--- EXERCISE BRIEF ---
Look through the listing underneath for "pointing", and copy every line that has it.

--- MATERIAL FOR THIS EXERCISE ---
· · · · · · ·

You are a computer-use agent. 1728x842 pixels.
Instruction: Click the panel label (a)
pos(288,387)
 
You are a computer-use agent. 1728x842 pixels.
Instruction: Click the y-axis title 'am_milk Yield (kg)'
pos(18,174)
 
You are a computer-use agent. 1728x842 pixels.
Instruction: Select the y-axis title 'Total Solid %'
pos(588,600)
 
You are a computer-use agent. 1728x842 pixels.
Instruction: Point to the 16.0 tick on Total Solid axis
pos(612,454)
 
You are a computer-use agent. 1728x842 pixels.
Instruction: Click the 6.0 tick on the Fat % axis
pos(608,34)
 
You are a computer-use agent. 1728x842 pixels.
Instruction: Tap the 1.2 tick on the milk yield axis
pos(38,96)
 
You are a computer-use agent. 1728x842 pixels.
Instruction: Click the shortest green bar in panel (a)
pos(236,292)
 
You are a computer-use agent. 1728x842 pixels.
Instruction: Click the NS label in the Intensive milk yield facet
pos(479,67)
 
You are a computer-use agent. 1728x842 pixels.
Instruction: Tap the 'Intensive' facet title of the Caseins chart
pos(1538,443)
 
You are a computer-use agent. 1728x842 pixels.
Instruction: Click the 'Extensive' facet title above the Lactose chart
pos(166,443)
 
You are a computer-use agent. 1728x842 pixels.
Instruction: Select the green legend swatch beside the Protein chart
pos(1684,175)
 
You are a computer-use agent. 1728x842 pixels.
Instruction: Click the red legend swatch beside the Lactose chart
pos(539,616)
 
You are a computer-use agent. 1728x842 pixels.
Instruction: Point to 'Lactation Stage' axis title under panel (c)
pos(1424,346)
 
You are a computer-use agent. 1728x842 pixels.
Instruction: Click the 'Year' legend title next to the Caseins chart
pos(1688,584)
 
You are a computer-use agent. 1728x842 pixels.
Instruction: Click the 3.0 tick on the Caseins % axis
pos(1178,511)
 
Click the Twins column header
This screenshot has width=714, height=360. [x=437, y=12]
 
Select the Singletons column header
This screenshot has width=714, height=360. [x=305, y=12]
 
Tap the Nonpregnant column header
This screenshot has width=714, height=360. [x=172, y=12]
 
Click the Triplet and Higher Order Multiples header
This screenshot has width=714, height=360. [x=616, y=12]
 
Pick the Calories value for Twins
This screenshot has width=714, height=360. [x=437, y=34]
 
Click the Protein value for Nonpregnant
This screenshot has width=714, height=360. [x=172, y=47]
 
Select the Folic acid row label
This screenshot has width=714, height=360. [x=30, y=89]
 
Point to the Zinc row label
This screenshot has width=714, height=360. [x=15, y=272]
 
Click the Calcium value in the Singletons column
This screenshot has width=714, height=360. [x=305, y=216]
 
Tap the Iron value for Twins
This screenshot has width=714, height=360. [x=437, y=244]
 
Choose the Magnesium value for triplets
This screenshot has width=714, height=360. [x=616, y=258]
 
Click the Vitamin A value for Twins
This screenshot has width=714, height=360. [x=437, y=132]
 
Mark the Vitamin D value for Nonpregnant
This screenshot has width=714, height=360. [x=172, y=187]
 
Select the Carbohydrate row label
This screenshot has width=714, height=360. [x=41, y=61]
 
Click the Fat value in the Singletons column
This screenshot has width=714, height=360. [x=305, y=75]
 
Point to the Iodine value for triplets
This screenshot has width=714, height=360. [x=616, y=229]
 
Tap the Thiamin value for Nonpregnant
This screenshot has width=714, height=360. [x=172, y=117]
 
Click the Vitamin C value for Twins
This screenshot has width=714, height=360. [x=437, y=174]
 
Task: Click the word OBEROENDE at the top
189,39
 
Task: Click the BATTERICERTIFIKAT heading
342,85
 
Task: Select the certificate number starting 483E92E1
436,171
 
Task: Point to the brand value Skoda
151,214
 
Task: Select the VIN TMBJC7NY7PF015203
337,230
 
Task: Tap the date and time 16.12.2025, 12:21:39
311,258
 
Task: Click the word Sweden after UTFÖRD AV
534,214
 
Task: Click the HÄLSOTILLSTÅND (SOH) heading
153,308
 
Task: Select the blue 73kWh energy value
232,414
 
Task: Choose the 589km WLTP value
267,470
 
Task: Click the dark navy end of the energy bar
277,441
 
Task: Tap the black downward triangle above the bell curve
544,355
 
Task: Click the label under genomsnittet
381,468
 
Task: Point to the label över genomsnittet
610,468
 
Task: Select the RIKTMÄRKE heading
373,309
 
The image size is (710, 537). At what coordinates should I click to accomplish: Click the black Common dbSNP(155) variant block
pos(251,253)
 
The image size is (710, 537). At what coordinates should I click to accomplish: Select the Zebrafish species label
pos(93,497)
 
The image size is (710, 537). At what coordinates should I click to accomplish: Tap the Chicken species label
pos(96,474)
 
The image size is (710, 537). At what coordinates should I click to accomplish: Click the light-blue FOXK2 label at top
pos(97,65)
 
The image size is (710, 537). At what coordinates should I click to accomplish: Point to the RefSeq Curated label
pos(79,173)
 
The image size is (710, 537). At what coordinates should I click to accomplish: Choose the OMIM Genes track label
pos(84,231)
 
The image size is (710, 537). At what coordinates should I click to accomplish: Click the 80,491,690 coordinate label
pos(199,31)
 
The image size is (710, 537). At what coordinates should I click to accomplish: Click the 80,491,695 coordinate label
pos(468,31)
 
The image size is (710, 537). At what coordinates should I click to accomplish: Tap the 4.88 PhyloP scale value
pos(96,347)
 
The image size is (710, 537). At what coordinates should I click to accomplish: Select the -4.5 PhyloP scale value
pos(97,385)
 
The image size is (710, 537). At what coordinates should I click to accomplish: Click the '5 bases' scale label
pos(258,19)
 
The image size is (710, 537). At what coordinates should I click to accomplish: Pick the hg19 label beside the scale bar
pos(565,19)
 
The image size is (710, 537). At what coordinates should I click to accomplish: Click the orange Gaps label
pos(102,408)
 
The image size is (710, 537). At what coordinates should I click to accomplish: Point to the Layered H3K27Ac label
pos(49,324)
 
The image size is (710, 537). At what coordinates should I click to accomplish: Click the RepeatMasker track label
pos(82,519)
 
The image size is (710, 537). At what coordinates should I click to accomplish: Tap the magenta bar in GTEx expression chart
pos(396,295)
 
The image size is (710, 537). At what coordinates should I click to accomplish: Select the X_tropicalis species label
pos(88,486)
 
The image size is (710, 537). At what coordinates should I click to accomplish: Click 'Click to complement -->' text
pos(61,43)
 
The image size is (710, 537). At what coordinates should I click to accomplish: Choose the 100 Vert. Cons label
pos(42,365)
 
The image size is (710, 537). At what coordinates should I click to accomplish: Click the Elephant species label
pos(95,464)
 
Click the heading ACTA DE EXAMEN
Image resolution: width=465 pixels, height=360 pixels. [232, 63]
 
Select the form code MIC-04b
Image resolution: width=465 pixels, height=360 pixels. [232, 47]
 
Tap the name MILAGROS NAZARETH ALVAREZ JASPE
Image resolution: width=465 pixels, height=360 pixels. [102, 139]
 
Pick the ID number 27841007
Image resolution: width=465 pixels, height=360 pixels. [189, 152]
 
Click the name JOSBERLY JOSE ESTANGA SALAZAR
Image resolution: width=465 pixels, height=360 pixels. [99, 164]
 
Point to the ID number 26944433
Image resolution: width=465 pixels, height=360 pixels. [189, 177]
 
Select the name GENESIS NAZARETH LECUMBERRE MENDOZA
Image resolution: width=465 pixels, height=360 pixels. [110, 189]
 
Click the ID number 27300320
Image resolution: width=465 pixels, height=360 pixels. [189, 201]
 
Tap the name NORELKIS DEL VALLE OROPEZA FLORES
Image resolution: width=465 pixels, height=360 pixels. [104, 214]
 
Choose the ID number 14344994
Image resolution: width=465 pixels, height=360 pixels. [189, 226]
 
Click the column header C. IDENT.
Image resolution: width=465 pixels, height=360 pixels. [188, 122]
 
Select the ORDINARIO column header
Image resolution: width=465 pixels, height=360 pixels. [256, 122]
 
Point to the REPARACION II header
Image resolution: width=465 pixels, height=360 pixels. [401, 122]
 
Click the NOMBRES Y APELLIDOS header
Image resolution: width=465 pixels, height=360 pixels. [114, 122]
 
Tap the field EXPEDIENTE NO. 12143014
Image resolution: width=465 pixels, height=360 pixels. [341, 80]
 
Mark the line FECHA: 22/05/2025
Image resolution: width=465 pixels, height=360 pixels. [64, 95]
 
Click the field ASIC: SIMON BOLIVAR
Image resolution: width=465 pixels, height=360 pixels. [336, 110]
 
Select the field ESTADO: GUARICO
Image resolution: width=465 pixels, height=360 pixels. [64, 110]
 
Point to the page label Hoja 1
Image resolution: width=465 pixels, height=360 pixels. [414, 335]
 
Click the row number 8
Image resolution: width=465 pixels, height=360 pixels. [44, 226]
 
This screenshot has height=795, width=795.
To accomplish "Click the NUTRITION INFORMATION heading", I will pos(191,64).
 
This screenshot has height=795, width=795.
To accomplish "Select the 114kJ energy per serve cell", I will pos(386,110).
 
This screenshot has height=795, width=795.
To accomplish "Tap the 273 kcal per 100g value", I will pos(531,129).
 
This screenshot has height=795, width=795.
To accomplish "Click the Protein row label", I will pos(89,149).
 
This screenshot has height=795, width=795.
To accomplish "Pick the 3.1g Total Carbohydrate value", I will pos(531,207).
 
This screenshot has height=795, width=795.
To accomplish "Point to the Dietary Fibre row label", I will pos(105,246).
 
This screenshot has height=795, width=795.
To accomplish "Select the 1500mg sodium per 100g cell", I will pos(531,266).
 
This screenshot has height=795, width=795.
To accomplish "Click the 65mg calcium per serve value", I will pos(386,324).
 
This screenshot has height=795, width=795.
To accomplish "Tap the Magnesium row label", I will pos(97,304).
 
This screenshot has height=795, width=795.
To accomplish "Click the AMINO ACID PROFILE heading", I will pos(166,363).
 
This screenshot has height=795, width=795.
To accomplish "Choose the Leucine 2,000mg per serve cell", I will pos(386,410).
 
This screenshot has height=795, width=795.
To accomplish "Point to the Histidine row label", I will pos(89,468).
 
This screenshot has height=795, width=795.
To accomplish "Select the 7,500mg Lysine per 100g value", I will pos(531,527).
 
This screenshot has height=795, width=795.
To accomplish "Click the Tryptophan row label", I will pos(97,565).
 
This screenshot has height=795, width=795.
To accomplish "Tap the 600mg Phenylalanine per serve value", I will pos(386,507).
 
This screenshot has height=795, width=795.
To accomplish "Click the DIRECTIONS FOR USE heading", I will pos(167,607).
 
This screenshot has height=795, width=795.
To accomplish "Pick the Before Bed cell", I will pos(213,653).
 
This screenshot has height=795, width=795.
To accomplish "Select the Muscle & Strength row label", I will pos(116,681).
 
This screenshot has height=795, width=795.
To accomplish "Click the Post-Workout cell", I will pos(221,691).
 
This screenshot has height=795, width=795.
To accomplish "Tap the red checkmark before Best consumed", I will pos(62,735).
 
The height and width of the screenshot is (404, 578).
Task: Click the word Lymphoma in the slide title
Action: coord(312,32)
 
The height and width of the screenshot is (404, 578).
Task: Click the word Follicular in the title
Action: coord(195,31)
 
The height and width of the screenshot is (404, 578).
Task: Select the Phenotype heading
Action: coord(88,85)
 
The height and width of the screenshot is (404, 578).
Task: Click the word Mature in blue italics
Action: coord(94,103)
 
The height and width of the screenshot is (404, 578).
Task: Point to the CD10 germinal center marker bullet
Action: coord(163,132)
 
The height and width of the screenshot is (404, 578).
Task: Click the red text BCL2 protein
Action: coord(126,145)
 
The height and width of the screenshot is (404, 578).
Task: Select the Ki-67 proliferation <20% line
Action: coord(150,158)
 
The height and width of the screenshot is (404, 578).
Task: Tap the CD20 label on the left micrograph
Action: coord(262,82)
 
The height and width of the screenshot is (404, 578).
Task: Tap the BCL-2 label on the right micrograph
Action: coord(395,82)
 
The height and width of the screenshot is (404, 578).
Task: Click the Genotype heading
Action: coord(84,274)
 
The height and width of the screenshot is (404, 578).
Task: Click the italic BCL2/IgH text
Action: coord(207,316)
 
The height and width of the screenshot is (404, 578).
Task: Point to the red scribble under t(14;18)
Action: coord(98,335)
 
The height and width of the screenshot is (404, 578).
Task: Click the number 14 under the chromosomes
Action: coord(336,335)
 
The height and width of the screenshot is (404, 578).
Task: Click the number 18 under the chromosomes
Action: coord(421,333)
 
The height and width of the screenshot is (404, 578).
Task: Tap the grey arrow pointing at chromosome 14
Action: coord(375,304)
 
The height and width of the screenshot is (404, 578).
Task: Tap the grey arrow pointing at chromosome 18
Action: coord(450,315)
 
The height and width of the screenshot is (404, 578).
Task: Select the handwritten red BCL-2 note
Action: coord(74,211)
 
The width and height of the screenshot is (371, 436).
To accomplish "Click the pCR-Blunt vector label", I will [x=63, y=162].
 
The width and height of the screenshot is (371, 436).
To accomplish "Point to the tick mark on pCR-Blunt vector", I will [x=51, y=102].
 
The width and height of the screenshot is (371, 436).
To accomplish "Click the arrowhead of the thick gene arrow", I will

· · · · · · ·

--- FINISHED EXERCISE ---
Task: Tap the grey arrow pointing at chromosome 14
Task: Tap the grey arrow pointing at chromosome 18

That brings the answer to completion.